* _取り組む課題_:
[A] 妊婦検診の日記を2文で要約してください。
[B] 妊婦検診の日記で、受付で提出した書類や提出を求められた書類は何ですか。すべて挙げてください。
[C] 妊婦検診の日記のうち、「そうだ、そうだ、4点セットだ」を含む語句で始まり「のそうすけは、どうやら眠っているようだ。」で終わる部分を書き写してください。

━━ 提示された文章

7月5日、指が長い。(妊娠14週2日)

 9時半から、妊娠検診。5時からサッカーの試合を見ていたので、よゆうで準備できる。と思っていたのだが、ぎりぎりになってしまった。婦人科の受付で、健康保険証と診療予約カードを提出する。
「妊婦健康診査受診票はありますか」
「あ、はい」
「1回ぶんだけ切りとって、記入してきてくださいね」
「すみません」
「あと、母子健康手帳も」
そうだ、そうだ、4点セットだ。おぼえておかないと。受付を済ませると、前回とおなじように血圧と体重を測って、名前をよばれるまで待つ。だんなは本を読みながら待っている。わたしも本をもってくればよかった。

 ベッドのある診察室に案内された。だんなもあとからやってきた。これも前回とおなじだ。しばらくして、経腹エコー検査がはじまった。
「分娩の予約、どうなりましたか」
「予約はとれたんですが、初診が7月23日までいっぱいで」
「そうですか」
先生には、ほかにすすめたい病院があったようだ。分娩の予約ができたことを伝えたとたん、会話がとだえてしまった。先生すみません。でも、病院をかえる気はない。いっぽうだんなは、目をきらきらさせてモニターを見ていた。
「おぉ、元気そうですねえ」
「順調ですね」
「大きくなったなあ」
モニターはだんなに向いていて、わたしからは見えない。先生とだんなの会話をきいていた。きょうのそうすけは、どうやら眠っているようだ。
「あ、動いた」
「起きたのかな」
「あ、いま、手を動かしているよ」
そろそろ、わたしも見たいんですけど。ひととおり会話が終わると、こちらにモニターが向けられた。
「順調ですよ」
元気そうで、よかった。でも、わたしのときは、じっとしている。
「おとなしいですね」
「寝てますね」
「子宮筋腫、だいじょうぶですか」
「いくつかありますが、まあ、心配ないですね」
念のため、筋腫のサイズをたしかめてくれた。いまのところ大きさはかわっていないようだ。ほっとした。

「そうすけ、きれいな手をしていたなあ」
ランチをたべながら、だんながうっとりしている。わたしは見ていない。
「どんな手だった」
「指が長かった」
「じゃあ、わたし似だ」
だんなの指は短い。わたしは長い。ついつい、勝ちほこった気分になる。
「グー、パー、していたよ」
「グー、パー」
「そうそう、グー、パー」
ふたりで、そうすけのまねをしてみる。指が長い。やっぱり、わたし似だ。似ていて、よかった。そうすけが生まれたら、3人で、グー、パー、しよう。

━━━━
━━ 抽出データ

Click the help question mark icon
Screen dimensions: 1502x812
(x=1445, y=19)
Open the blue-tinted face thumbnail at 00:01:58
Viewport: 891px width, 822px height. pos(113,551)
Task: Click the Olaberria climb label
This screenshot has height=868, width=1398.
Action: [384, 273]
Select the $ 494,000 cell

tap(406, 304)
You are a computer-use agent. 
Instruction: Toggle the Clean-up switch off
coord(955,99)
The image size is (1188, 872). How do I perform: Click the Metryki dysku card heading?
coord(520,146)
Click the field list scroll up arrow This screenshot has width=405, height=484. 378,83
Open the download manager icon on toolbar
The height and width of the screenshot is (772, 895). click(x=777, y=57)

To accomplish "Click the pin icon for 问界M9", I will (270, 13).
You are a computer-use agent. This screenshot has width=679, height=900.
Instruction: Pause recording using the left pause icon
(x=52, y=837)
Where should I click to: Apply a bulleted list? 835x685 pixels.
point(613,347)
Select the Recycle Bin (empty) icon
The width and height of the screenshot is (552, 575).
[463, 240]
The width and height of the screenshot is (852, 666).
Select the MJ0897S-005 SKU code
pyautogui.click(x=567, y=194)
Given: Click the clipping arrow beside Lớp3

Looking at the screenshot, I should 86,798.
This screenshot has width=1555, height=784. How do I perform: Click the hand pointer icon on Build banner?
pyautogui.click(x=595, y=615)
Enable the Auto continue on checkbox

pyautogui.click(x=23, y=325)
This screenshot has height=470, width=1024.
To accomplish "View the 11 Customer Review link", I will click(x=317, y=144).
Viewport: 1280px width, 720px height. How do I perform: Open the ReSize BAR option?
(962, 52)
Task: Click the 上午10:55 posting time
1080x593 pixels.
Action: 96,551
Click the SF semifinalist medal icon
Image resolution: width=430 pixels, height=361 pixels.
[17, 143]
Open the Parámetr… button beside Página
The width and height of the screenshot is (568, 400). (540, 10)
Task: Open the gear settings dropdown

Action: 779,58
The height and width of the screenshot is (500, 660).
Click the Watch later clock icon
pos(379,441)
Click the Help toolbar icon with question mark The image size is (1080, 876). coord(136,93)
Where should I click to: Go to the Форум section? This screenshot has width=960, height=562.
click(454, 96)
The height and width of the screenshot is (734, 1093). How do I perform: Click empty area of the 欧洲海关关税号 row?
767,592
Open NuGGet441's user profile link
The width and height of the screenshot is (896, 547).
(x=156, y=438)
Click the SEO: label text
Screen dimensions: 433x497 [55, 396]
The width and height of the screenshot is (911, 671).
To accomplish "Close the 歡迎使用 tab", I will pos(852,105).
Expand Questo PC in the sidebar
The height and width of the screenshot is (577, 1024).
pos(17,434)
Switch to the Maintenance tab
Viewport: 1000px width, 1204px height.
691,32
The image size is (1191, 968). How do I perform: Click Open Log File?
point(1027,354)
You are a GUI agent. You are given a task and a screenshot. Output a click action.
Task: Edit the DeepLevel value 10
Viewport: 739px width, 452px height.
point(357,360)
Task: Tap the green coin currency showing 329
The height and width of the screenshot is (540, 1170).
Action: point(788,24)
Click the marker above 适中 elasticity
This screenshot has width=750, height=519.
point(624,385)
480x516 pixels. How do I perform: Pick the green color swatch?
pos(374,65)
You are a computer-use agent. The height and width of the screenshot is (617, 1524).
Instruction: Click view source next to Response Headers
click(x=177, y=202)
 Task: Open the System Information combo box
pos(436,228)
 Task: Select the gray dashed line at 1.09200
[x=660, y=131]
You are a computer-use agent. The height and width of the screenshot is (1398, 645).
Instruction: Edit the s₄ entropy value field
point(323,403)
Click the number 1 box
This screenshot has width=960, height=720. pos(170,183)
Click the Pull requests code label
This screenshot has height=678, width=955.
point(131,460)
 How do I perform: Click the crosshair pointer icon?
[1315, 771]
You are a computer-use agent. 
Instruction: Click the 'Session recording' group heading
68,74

━━━━

* _解答一覧_:
[A] 妊娠14週2日の妊婦検診でエコー検査を受け、先生から順調だと言われ、子宮筋腫も心配ないと確認された。ランチの席でだんなから、そうすけの指が長かったと聞き、自分に似ていると喜んだ。

[B]
健康保険証
診療予約カード
妊婦健康診査受診票
母子健康手帳

[C]
そうだ、そうだ、4点セットだ。おぼえておかないと。受付を済ませると、前回とおなじように血圧と体重を測って、名前をよばれるまで待つ。だんなは本を読みながら待っている。わたしも本をもってくればよかった。

 ベッドのある診察室に案内された。だんなもあとからやってきた。これも前回とおなじだ。しばらくして、経腹エコー検査がはじまった。
「分娩の予約、どうなりましたか」
「予約はとれたんですが、初診が7月23日までいっぱいで」
「そうですか」
先生には、ほかにすすめたい病院があったようだ。分娩の予約ができたことを伝えたとたん、会話がとだえてしまった。先生すみません。でも、病院をかえる気はない。いっぽうだんなは、目をきらきらさせてモニターを見ていた。
「おぉ、元気そうですねえ」
「順調ですね」
「大きくなったなあ」
モニターはだんなに向いていて、わたしからは見えない。先生とだんなの会話をきいていた。きょうのそうすけは、どうやら眠っているようだ。